While Boston’s museums have succeeded to some extent in acquiring modern art that is already renowned, they have met the work of emerging artists with more reluctance.

Museums often group modern art (late 19th-century to 1970) and contemporary art together, shifting the focus from new artists to a general understanding of art created in the 20th century.

The Department of Contemporary Art at the MFA, for example, deals with all art made after 1955. While the museum does acquire recent work, the department’s strength is its collection of early 1960s color-field painters.

The situation is similar at the Fogg. The modern collection is strong, including a Jackson Pollack and works by sculptor David Smith, but there are far fewer pieces by artists currently producing work.

“I think Harvard resists the unpredictability of living art,” says Linda Norden, associate curator of contemporary art at the Fogg. “I think it embraces the arts as a subject for analysis and appreciation.”

Harvard’s contemporary collection is very small, due to the fact that the department was started with virtually no endowed funds.
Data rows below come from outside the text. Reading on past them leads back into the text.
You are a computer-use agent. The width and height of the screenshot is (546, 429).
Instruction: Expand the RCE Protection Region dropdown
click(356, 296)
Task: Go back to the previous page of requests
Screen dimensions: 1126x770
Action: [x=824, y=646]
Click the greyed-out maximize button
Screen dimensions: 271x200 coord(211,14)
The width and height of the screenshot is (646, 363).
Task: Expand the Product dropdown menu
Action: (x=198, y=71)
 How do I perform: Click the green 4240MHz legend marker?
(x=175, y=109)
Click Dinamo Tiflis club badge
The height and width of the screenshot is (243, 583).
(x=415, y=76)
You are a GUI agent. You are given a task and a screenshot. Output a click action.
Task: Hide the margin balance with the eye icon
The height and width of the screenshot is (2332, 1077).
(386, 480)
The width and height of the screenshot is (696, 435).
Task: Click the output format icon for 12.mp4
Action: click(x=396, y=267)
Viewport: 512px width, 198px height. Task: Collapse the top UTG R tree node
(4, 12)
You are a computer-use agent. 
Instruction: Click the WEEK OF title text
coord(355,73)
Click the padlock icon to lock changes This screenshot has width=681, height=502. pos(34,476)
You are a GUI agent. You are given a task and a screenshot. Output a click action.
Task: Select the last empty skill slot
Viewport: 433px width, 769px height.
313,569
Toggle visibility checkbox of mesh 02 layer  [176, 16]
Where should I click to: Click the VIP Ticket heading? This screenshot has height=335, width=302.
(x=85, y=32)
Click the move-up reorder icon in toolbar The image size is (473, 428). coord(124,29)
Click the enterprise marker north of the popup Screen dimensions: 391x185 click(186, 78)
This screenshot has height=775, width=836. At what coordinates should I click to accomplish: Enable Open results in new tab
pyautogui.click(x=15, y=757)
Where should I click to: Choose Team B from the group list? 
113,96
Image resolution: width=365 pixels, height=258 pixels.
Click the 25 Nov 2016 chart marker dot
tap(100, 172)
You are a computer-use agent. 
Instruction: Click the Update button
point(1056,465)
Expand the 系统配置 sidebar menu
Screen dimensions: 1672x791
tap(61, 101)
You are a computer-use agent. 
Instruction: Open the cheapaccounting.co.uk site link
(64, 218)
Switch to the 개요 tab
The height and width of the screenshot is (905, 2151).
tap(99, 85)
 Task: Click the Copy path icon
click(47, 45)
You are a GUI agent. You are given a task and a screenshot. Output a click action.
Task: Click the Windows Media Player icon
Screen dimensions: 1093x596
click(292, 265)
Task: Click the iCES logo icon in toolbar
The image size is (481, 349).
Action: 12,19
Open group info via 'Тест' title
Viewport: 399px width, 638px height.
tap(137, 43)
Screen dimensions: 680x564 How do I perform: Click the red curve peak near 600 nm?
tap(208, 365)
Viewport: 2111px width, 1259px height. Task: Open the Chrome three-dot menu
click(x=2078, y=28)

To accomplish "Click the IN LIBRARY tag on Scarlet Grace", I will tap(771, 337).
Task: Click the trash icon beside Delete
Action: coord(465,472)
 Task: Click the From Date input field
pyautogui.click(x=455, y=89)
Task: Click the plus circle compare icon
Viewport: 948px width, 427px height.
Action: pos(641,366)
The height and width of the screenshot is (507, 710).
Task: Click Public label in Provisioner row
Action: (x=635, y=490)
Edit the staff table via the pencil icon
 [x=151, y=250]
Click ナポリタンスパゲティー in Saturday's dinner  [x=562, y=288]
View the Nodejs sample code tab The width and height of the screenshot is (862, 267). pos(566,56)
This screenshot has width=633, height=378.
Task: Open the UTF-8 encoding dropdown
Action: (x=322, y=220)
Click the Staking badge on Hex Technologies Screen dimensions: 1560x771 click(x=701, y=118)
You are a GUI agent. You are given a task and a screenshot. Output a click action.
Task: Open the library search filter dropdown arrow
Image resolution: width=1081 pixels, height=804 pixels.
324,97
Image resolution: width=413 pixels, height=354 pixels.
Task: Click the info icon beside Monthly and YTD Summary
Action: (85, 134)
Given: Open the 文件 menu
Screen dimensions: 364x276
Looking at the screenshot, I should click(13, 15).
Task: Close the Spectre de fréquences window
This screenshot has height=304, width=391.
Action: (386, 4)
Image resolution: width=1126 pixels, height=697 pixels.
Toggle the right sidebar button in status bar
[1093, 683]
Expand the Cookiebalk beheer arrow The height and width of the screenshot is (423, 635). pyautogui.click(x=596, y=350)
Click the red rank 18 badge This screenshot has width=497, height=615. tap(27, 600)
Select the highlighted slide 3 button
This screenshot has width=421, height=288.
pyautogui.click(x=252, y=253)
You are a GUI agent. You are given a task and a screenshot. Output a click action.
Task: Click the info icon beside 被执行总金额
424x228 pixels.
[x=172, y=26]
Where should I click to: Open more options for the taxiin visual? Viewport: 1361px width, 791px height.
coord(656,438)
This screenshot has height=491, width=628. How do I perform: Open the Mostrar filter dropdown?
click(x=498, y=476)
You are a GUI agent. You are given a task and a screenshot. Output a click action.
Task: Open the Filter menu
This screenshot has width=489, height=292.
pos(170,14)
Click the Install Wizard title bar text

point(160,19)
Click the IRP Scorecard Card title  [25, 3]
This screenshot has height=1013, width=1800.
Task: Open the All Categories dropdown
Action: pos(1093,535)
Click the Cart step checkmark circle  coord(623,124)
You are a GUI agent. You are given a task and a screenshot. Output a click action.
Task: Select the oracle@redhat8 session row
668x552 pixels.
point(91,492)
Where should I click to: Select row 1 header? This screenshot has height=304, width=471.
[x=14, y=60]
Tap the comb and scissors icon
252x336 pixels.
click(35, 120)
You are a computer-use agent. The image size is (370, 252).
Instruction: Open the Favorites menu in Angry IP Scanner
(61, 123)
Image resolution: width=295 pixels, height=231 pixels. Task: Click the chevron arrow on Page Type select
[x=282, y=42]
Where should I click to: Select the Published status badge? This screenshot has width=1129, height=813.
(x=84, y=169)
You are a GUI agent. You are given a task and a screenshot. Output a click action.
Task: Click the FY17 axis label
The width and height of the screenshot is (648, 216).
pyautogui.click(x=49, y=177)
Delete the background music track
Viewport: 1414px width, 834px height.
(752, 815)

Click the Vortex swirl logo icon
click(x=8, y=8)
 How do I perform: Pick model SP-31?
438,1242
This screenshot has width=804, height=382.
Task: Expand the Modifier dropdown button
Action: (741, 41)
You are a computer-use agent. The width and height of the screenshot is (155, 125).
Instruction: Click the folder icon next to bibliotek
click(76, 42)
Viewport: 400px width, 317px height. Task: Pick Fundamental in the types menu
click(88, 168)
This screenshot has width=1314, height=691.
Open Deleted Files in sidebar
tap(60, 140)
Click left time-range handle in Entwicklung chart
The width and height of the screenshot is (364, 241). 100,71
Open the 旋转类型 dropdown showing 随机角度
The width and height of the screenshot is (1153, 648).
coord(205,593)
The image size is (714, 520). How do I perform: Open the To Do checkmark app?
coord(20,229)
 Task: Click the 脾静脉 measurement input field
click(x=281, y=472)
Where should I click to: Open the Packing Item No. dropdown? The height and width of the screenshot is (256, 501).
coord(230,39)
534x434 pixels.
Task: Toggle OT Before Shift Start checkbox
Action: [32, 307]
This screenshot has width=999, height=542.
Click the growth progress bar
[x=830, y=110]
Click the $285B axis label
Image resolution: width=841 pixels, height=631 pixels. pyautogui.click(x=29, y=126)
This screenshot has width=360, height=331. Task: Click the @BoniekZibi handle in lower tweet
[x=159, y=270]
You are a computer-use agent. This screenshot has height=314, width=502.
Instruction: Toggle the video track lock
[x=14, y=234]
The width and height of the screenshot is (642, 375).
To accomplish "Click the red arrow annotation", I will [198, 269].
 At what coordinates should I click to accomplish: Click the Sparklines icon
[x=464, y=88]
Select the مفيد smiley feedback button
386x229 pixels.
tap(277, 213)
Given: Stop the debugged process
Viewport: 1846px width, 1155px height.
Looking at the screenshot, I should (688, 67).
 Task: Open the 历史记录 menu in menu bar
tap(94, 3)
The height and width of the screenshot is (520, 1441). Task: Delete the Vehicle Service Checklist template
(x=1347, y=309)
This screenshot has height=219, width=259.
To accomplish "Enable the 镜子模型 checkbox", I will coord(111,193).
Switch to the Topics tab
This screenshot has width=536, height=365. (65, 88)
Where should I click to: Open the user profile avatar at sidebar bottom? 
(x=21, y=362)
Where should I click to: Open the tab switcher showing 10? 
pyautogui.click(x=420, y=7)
Norden, who is leaving at the end of June, says that she found it “exciting but often frustrating” to do contemporary art in the context of a historical museum such as the Fogg.

The new ICA will bring contemporary expression in visual art, dance, music, and spoken word to the public, with a busy fall season of performances, lectures, outdoor events, and exhibitions.

Norden says she thinks that the ICA will serve as a “great catalyst” for the Boston arts scene in general. Its role will be very different from Harvard’s proposed center of modern art, she says, but “the competition between the two will only be good for Boston.”

Others across the city are eagerly looking to the ICA to usher in a new era in Boston’s relationship with contemporary art. Says Lee, “If something exciting is happening at one museum, other museums become more courageous.”